■ PAGE EXCERPT

┌────────

I'm the data guy at a small startup in Austin. All of the analysis that I do (thus far) is stored as a set of ad hoc scripts that I run from my laptop. This is a bad idea.
I'm going to sketch my plans here to deploy my analysis, and I'd like to know if there are any glaring holes that I've missed, or anything else that I should be considering. I think the outline I have keeps things atomic enough so that I can plug things in when and where I need to, but also allows me to run one script pretty easily. A secondary (longer-term) goal would be to put a simple web front-end up that allows a user (i.e., employee at my company) to invoke scripts one at a time, see here: Very simple web service: take inputs, email results .
I want to deploy the scripts to a server, and I'm thinking of organizing my scripts into a set of python modules. Then, I want my batch script to look like:
import analysis
batch_dict = analysis.build_batch_dict()
assert sorted(batch_dict.keys()) = ['Hourly', 'Monthly', 'Nightly', 'Weekly']
scripts_to_run = analysis.what_batch() # get from command line?
results_directory = analysis.make_results_directory()
failures = {}
for script in scripts_to_run:
try:
script.analyze()
script.export_results(results_directory)

└────────

Stored records:
┌────────

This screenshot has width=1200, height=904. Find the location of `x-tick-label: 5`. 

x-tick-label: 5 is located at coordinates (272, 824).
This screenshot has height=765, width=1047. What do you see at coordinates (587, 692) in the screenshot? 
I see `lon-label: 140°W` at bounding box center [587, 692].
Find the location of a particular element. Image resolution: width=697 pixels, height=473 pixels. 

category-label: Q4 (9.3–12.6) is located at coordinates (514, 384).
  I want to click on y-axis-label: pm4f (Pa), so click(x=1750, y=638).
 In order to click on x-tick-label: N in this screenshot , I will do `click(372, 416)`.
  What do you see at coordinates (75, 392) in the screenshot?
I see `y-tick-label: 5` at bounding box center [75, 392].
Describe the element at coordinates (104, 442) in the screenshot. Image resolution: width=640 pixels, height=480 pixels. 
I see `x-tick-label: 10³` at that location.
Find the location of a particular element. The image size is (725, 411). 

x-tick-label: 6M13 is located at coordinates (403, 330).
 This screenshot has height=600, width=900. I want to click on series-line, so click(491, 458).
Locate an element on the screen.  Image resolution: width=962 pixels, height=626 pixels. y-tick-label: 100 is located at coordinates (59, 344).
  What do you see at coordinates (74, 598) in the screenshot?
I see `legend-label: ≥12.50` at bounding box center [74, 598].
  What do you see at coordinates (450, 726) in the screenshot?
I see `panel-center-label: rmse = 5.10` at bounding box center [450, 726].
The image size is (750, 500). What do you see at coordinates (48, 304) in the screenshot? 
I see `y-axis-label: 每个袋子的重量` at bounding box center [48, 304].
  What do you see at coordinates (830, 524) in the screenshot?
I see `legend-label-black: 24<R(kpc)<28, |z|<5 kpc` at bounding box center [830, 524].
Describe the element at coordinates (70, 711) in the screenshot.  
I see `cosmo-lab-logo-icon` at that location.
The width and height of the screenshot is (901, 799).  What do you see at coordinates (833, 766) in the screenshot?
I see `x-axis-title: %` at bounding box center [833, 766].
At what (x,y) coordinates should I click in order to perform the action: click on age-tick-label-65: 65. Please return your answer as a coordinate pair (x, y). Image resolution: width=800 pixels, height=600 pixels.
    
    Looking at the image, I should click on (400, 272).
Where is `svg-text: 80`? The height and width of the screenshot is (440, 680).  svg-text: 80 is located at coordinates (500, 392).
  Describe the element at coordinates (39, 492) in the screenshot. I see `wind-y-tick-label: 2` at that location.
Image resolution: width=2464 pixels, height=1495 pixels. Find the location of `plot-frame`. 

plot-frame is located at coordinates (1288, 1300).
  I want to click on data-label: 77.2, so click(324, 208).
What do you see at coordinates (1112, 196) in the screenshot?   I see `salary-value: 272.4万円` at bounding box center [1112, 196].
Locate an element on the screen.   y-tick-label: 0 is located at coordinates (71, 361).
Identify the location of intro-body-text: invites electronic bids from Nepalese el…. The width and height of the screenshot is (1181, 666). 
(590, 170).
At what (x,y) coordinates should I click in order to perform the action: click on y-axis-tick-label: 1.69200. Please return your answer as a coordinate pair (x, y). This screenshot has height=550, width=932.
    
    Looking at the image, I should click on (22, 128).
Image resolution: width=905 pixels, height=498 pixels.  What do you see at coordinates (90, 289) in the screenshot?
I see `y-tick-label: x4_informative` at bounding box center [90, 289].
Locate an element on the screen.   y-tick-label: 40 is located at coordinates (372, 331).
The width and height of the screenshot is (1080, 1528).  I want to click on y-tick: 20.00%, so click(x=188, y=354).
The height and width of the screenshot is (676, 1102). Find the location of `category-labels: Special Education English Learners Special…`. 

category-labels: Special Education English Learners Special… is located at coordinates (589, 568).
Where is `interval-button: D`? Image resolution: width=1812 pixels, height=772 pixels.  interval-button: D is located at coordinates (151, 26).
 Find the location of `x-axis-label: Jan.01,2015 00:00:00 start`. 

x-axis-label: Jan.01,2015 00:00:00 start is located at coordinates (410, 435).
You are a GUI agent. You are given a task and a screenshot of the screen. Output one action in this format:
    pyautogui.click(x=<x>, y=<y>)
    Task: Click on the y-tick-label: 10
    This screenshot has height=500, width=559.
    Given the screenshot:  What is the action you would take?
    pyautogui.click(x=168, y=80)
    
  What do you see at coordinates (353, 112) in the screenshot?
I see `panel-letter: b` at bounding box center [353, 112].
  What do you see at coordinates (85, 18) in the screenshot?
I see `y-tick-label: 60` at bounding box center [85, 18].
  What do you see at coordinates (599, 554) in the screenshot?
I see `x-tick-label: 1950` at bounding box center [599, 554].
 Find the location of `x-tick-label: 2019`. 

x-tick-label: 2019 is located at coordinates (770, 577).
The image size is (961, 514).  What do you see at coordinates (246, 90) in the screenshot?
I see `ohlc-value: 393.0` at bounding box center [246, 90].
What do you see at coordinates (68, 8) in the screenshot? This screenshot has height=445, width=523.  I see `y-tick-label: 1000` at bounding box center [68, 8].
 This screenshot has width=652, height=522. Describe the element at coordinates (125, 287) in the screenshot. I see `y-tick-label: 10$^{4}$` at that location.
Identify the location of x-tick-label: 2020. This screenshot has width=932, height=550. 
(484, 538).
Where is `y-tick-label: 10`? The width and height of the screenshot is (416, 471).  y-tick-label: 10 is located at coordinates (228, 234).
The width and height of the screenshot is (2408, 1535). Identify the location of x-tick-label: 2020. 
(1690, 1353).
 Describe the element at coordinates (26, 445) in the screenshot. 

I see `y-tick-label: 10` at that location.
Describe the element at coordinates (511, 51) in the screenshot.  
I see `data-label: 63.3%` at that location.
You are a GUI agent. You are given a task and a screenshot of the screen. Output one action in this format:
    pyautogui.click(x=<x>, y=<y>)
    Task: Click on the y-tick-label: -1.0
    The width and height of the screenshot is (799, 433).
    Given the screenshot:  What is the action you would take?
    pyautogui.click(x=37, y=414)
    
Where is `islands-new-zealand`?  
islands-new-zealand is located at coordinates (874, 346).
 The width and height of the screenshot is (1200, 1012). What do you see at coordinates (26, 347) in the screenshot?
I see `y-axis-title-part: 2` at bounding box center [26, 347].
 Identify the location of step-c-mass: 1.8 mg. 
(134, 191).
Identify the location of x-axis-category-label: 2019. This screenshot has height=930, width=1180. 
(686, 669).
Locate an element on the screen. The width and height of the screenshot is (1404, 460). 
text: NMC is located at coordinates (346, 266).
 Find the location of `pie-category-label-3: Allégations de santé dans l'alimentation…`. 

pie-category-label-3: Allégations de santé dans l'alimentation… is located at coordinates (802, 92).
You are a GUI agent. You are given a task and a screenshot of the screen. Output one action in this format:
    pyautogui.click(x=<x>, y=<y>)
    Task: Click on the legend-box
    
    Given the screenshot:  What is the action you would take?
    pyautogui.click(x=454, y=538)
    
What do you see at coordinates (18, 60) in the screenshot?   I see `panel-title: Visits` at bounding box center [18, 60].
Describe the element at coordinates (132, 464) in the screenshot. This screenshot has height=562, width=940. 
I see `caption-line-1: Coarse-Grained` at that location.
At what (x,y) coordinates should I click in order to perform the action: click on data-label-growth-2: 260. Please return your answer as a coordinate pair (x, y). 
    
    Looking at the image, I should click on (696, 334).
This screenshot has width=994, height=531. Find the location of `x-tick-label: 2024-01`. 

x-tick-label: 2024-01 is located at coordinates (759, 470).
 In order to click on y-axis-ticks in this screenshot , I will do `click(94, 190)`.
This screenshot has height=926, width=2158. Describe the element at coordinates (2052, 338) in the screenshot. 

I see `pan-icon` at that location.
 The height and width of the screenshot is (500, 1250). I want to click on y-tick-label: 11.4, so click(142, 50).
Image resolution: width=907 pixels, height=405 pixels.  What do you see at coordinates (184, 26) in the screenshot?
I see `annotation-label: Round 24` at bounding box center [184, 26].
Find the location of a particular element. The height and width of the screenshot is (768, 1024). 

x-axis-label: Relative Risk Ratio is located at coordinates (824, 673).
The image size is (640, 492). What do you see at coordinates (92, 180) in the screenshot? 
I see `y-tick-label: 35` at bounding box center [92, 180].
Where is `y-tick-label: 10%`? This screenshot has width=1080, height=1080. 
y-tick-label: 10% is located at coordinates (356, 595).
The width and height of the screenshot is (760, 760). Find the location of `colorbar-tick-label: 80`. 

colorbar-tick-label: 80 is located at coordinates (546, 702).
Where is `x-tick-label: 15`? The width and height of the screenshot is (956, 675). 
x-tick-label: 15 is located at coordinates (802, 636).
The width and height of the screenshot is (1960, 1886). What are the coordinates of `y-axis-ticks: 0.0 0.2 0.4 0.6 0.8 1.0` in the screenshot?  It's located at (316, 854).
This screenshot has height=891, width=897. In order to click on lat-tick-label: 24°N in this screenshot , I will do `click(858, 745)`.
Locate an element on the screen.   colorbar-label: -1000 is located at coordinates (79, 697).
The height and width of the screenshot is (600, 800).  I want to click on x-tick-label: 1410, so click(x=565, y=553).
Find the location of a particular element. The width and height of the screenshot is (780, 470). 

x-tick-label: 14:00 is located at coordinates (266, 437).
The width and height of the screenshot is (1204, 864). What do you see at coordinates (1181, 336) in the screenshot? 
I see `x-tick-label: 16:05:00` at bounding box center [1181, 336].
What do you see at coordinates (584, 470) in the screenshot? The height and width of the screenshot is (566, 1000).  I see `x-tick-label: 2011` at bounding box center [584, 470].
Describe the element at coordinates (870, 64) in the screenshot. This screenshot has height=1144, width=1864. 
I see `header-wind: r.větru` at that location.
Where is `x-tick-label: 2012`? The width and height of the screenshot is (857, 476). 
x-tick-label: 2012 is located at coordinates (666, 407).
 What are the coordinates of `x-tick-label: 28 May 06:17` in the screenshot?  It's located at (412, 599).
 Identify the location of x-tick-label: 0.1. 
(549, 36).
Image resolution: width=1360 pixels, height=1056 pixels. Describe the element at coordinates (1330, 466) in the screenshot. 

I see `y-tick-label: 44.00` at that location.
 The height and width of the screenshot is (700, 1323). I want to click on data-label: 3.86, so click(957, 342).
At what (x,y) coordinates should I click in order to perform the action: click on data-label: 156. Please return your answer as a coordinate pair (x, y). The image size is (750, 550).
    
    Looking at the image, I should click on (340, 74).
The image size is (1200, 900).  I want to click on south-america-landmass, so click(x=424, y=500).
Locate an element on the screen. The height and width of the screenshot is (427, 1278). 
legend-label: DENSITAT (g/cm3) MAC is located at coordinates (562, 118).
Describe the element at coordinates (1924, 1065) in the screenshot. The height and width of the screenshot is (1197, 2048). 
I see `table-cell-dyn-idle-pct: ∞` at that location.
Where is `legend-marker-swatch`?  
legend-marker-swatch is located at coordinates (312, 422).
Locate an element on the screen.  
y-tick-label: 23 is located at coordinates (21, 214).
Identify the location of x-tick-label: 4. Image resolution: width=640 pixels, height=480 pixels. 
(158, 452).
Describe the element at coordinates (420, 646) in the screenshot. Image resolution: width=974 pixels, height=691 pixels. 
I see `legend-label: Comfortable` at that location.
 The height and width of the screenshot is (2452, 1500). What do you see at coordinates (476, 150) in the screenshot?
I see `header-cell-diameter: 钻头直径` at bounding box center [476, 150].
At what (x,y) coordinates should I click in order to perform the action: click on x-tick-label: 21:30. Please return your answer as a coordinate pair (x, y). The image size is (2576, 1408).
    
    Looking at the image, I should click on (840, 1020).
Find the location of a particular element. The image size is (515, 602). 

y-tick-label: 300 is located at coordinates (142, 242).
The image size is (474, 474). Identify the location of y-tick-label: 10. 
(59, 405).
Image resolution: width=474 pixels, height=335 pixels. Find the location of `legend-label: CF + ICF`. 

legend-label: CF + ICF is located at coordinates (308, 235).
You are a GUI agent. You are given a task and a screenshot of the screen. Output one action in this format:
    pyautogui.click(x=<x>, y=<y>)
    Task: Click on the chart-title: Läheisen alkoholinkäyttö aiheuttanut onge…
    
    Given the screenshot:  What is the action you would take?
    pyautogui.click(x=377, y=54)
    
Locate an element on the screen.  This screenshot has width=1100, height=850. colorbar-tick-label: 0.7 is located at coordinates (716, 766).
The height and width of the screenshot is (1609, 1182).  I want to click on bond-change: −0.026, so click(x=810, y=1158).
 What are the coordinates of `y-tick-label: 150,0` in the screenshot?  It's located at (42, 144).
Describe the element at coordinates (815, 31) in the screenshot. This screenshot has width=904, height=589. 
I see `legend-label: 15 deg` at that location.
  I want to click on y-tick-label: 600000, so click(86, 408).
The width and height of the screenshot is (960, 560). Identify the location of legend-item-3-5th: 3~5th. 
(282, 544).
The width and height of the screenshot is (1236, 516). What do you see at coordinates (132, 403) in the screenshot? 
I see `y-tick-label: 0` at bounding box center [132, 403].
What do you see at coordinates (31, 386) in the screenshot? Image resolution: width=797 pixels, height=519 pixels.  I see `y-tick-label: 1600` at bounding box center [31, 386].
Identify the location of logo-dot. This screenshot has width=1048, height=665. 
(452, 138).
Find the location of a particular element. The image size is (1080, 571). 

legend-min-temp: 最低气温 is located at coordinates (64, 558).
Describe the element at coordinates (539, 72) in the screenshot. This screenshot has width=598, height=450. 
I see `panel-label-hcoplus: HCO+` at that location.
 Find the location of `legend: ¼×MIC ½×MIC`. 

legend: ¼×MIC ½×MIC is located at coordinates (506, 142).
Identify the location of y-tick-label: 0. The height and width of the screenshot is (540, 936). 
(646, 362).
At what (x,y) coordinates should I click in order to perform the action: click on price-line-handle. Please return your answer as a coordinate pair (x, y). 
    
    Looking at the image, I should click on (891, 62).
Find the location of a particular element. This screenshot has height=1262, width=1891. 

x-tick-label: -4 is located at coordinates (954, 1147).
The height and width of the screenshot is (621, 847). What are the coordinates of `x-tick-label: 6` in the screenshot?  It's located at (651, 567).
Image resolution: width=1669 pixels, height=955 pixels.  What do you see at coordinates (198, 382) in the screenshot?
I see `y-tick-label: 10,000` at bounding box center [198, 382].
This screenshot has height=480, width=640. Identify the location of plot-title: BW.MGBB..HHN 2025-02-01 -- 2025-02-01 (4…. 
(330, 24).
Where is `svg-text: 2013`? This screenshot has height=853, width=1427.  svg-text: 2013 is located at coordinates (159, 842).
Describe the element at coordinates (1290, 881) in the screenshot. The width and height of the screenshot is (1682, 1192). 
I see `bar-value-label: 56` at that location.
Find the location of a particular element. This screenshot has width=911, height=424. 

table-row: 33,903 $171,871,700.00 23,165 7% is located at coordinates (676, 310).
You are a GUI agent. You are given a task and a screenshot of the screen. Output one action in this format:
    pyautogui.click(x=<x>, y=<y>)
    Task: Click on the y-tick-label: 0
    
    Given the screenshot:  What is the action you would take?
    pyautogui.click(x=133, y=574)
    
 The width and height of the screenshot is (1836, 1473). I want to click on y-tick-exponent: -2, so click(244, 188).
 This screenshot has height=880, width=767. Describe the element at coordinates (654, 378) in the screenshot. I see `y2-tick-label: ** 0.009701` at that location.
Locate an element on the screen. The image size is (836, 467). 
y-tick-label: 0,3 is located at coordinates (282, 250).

└────────

■ PROBLEMS AND TASKS
• A. Output the listing as a numbered list with blank lines dropped, taking only the stretch from its first line through the line containing "coordinates (59, 344).".
• B. Write what comes next in the post about deploying analysis scripts to a server, picking up from where it stops.

■ RESULTS OF THE TASKS
• A.
1. This screenshot has width=1200, height=904. Find the location of `x-tick-label: 5`. 
2. x-tick-label: 5 is located at coordinates (272, 824).
3. This screenshot has height=765, width=1047. What do you see at coordinates (587, 692) in the screenshot? 
4. I see `lon-label: 140°W` at bounding box center [587, 692].
5. Find the location of a particular element. Image resolution: width=697 pixels, height=473 pixels. 
6. category-label: Q4 (9.3–12.6) is located at coordinates (514, 384).
7.   I want to click on y-axis-label: pm4f (Pa), so click(x=1750, y=638).
8.  In order to click on x-tick-label: N in this screenshot , I will do `click(372, 416)`.
9.   What do you see at coordinates (75, 392) in the screenshot?
10. I see `y-tick-label: 5` at bounding box center [75, 392].
11. Describe the element at coordinates (104, 442) in the screenshot. Image resolution: width=640 pixels, height=480 pixels. 
12. I see `x-tick-label: 10³` at that location.
13. Find the location of a particular element. The image size is (725, 411). 
14. x-tick-label: 6M13 is located at coordinates (403, 330).
15.  This screenshot has height=600, width=900. I want to click on series-line, so click(491, 458).
16. Locate an element on the screen.  Image resolution: width=962 pixels, height=626 pixels. y-tick-label: 100 is located at coordinates (59, 344).

• B.
except Exception as e:
failures.update(script.failed(e))
analysis.completed(failures)
I'll rewrite my analyses so that they are handled by a class.
class AnalysisHandler(object):
...
def analyze():
pass
def export_results(some_directory):
pass
def failed(exception):
pass
def run_with_non_default_args(*args, **kwargs):
pass
def something_else_im_missing_now():
pass
All of the scripts will be handled by something that inherits from AnalysisHandler.
The directory structure on the server will look like:
datalytics/
results/
02-14-2013/
script1/
/log
/error
/data
script2/
/log
/error
/data
.
.
.
<etc>
scripts/
script1/
bin/
data/
doc/
script_1/
tests/
setup.py
.
.
.
analysis/
__init__.py
analysis.py
batch.py (see above)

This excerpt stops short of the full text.